The player who did not want her name used said Barnard tried to ease her out of the program by telling her that her teammates didn’t like her and that she would be miserable if she returned the next season.
Taylor said Barnard promoted a “toxic environment” that pitted starters against non-starters.
Both she and Waiters said captains ran a “three-strike” system that would trigger conditioning punishments for players who reached the strike threshold. Taylor said Barnard signed off on the system, while employing his own form of punishment during games.
“Whenever there was a mistake made, you’d come into the huddle and a player would hold herself accountable and say ‘my bad,’” Taylor said. “After that, I’d hear him say, on multiple occasions, ‘It was my bad for recruiting you.’”
Taylor also said she was forced to practice injured, adding hers to other accounts from players who say they were pushed past the point of safety.
Clark said trainers, not coaches, make decisions about players’ availability when they’re injured.
Waiters said she had played middle hitter through most of her prep career, but Oregon State coaches told her they would bring her to the Corvallis, Oregon, campus and give her a year to learn how to play outside hitter.
Midway through the season, she said Barnard put her in a game and burned her redshirt season.
“We had players getting hurt left and right but he said he wasn’t going to just throw me in a game,” said Waiters, who now plays at Nevada. “And then that’s exactly what he did.”
Not long after that, Waiters said, her suicidal thoughts became more intense, which led to the 911 call.
Waiters said Barnard told her the 911 call and mental-health issues wouldn’t impact her scholarship.

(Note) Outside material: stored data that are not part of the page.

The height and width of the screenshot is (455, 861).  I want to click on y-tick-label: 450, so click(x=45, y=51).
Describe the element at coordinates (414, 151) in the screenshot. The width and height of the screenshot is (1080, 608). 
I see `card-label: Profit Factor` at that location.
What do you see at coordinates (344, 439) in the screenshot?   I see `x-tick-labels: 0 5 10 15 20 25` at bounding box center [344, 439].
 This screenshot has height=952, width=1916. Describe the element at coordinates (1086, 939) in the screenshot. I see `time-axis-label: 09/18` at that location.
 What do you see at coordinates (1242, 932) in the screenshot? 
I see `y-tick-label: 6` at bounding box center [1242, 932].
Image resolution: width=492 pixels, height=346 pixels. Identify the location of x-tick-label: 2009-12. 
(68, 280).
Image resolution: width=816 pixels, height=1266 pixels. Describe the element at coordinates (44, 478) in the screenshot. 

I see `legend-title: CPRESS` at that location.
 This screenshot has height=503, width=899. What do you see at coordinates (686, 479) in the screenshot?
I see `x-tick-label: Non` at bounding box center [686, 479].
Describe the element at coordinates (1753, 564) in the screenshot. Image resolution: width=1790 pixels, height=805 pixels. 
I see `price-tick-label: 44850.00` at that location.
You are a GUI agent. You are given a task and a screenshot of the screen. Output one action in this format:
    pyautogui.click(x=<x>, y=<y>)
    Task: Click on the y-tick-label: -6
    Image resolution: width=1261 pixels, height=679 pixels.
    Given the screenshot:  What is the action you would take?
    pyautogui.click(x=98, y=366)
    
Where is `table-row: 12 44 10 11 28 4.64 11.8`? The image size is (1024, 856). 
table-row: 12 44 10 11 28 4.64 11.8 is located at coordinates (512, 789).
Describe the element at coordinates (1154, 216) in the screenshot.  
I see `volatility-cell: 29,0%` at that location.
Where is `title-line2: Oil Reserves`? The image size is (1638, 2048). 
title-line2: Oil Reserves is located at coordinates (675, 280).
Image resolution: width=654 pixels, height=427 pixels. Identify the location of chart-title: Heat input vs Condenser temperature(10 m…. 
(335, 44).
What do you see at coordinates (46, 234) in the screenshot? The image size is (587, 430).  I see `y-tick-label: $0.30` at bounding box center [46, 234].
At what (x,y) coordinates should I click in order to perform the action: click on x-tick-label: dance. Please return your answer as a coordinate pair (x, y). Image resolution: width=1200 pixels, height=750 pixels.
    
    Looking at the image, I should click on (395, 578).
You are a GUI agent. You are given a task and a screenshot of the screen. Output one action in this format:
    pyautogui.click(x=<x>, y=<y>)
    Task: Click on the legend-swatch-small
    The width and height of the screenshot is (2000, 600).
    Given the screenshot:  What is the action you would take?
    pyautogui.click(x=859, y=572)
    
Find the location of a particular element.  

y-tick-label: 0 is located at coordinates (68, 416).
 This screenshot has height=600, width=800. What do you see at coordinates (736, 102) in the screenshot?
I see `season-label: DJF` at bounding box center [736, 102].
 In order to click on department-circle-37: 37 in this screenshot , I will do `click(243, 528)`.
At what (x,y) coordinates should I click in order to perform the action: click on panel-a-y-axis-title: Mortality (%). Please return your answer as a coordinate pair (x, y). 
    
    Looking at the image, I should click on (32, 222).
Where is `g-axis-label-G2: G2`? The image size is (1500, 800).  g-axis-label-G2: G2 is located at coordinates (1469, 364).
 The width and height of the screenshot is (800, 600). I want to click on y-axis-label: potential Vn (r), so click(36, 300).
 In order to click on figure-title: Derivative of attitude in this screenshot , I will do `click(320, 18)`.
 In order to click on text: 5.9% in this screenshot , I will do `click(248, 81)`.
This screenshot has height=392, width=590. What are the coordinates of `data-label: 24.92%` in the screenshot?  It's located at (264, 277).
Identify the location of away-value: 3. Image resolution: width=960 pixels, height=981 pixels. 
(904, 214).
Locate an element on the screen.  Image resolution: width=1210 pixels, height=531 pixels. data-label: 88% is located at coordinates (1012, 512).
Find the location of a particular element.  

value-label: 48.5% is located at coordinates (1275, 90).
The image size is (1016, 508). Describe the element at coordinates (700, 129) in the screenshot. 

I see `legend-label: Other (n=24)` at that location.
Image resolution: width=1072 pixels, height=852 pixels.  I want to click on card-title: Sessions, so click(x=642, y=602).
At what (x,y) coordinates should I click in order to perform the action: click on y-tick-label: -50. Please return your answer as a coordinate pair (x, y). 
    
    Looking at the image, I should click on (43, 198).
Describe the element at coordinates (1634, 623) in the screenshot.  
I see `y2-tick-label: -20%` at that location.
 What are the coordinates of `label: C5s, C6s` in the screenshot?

Waiters said that, as he had done with other players, Barnard had promised her a four-year ride but signed her to a letter of intent good only for one year. Clark said the school abides by NCAA rules that forbid coaching staffs from pulling scholarships for performance-related reasons.
Barnard based his effort to get rid of Waiters on the notion that lifestyle choices were doing her in. In the meeting she recorded, the coach frequently brought up a secondhand account that Waiters had made plans with a recruit to smoke marijuana. Waiters denied smoking marijuana.
Barnard then reminded Waiters of an earlier conversation in which he said they talked about a path for her that might not include volleyball.
“We need to get working on this one,” he told her. “So, realistically we’ve got to be able to turn over this scholarship fast. We’re already talking to other people.”